Approximately one fifth of the world’s food is grown in urban areas, yet we know surprisingly little about how it is produced. That’s why citizen-science project, Team PollinATE, is working with growers in Brighton & Hove to collect data on which insects pollinate crops in urban areas, how much food small city growing spaces such as gardens and allotments can provide, and the most common pest control methods used by urban growers. The project has also partnered with scientists in India, who are working with urban growers in Kolkata to collect similar data and give a global view of urban food production.
The project launched in April last year, and already volunteers have collected lots of useful data. After attending a workshop on pollinator identification, throughout the summer of 2017 volunteers conducted quick pollinator counts in their growing spaces (surveying over 17, 000 flowers in total, and spotting 850 insects!), as well as keeping a diary of any pest control methods used. To help us quantify how much food people are producing across the city, some volunteers kept a record of the food they harvested, and by using our handy ‘Garden Shop Calculator’ could find out how much their produce was worth- on average volunteers grew an impressive £425 worth of food last year, with some volunteers ‘saving’ up to £900 by growing their own.

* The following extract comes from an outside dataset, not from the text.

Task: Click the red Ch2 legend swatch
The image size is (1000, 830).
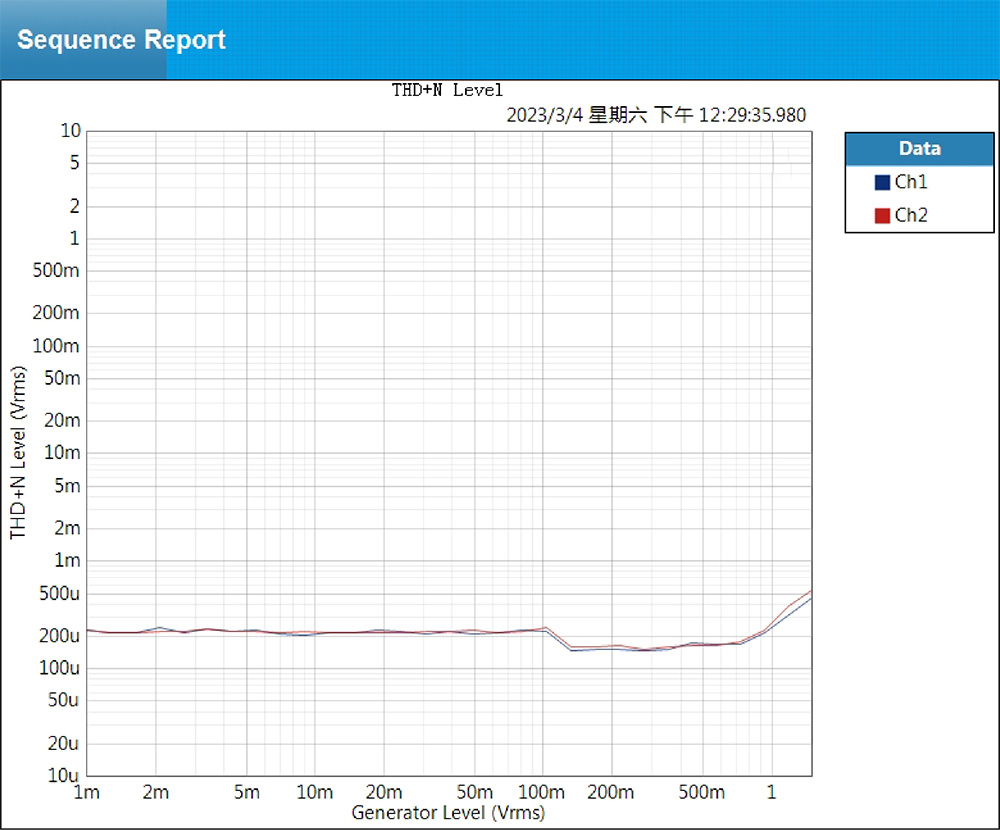Action: [882, 215]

This year the project is open to anyone who grows their own food, be that in an allotment, garden, window box or community growing space. So, if you’d like to learn how to identify bees and other pollinators, why not visit our website and register yourself as a volunteer or come along to our next pollinator workshop at the BHOGG plot (11-1pm, Weald Allotments- all welcome!). You’ll receive a pack with more information on how to participate and monthly updates on the findings.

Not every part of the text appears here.